Let us hope they do not bring him his machine gun.
Hitchens was not and is not an apologist for the old South Africa, but rather a critic of the ANC's apartheid-prolonging alliance with the Soviet Union (whereas Margaret Thatcher, lest we forget, wanted to install a Soviet-backed leader, Joshua Nkomo, in Zimbabwe), and of the failure of many of the old South Africa's loudest critics to condemn the many equally nasty regimes that were also around at that time. It no doubt baffles and disgusts him as much as it does me that those who identified themselves as British conservatives were often so supportive of a Boer Republic set up as an explicit act of anti-British revenge in what had until then been a Dominion of the Crown.
Ah, there's a thought. The National Party knew that the full extent of what it had in mind would be impossible while the Queen remained Head of State. So, both for that reason and to avenge the Boers, it removed her as such. There have been and are problems in parts of the West Indies and the Pacific.
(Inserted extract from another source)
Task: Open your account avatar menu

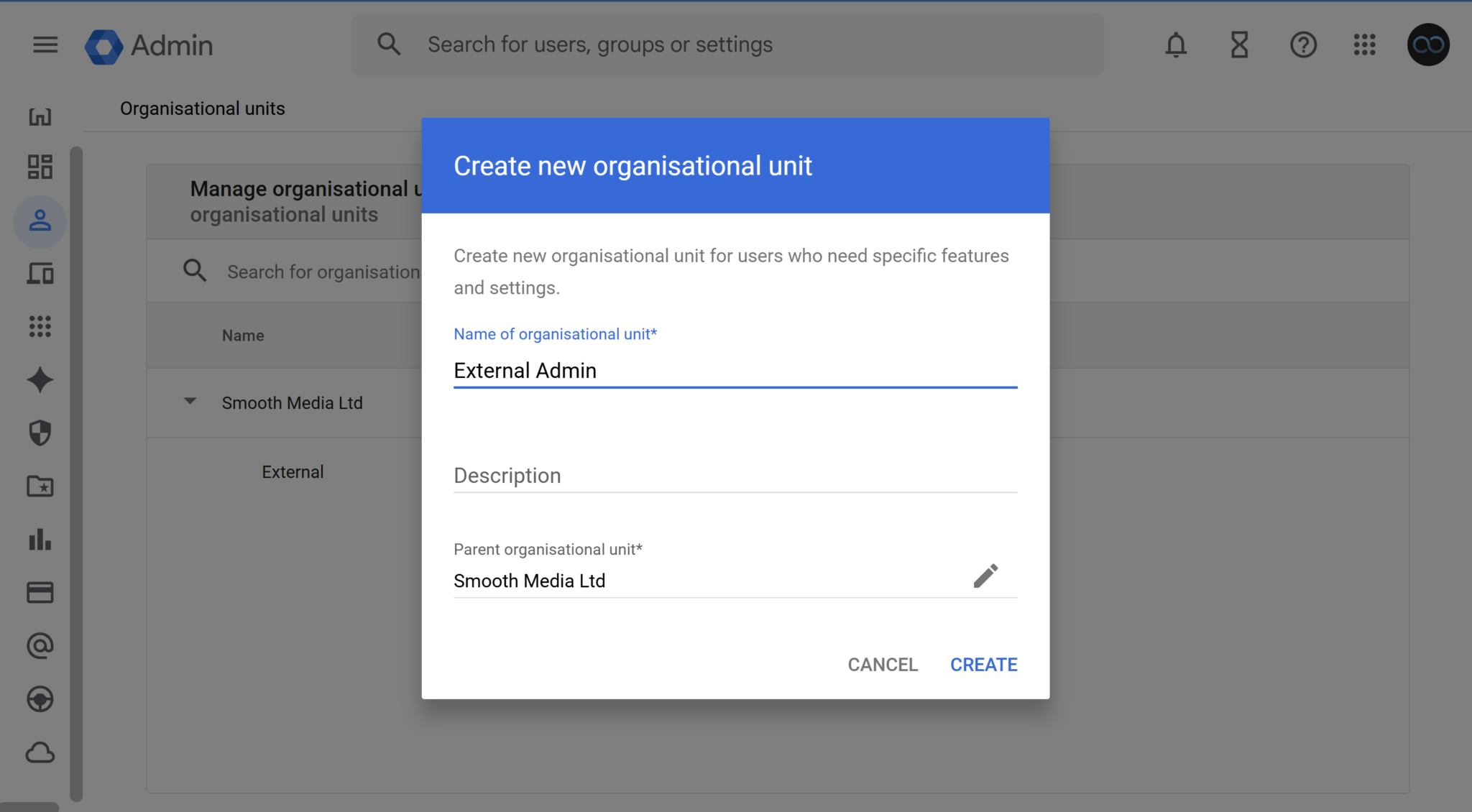Action: point(1427,45)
But does anyone seriously believe (because he himself clearly didn't) that Verwoerd, Voster or Botha could have done as he did as Her Majesty's Prime Minister in the Sixties, Seventies or Eighties?
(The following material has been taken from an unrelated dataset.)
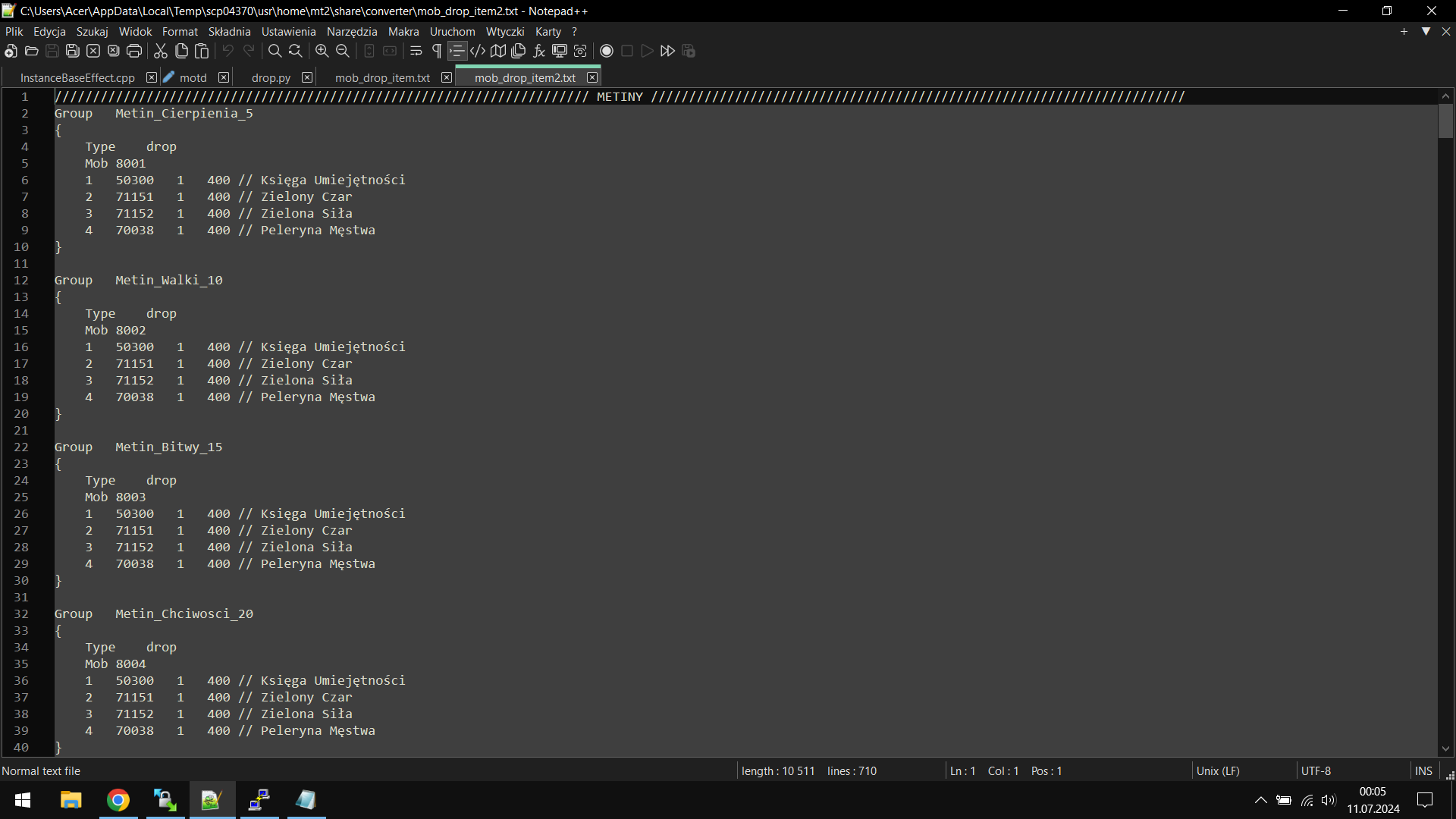Open the tab list dropdown arrow
This screenshot has width=1456, height=819.
click(1426, 31)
Not necessarily because the Queen herself could have done anything, although you never know. But because even what was by then no longer acceptable, but had been, in Britain, Canada, Australia or New Zealand would have had to have been abandoned there within about 10 years. Never mind what had never been acceptable in Britain, Canada, Australia or New Zealand. (Somewhat improbably, Afrikaner ultra-nationalists are now said to be seeking to resume their status as Her Majesty's subjects by emigrating to Australia. But in the Seventies, they derided Helen Suzman's Progressive Federal Party by claiming that "PFP" stood for "Packing For Perth".)
And does anyone seriously imagine that Zuma could be Her Majesty's Prime Minister today? I bet he himself doesn't.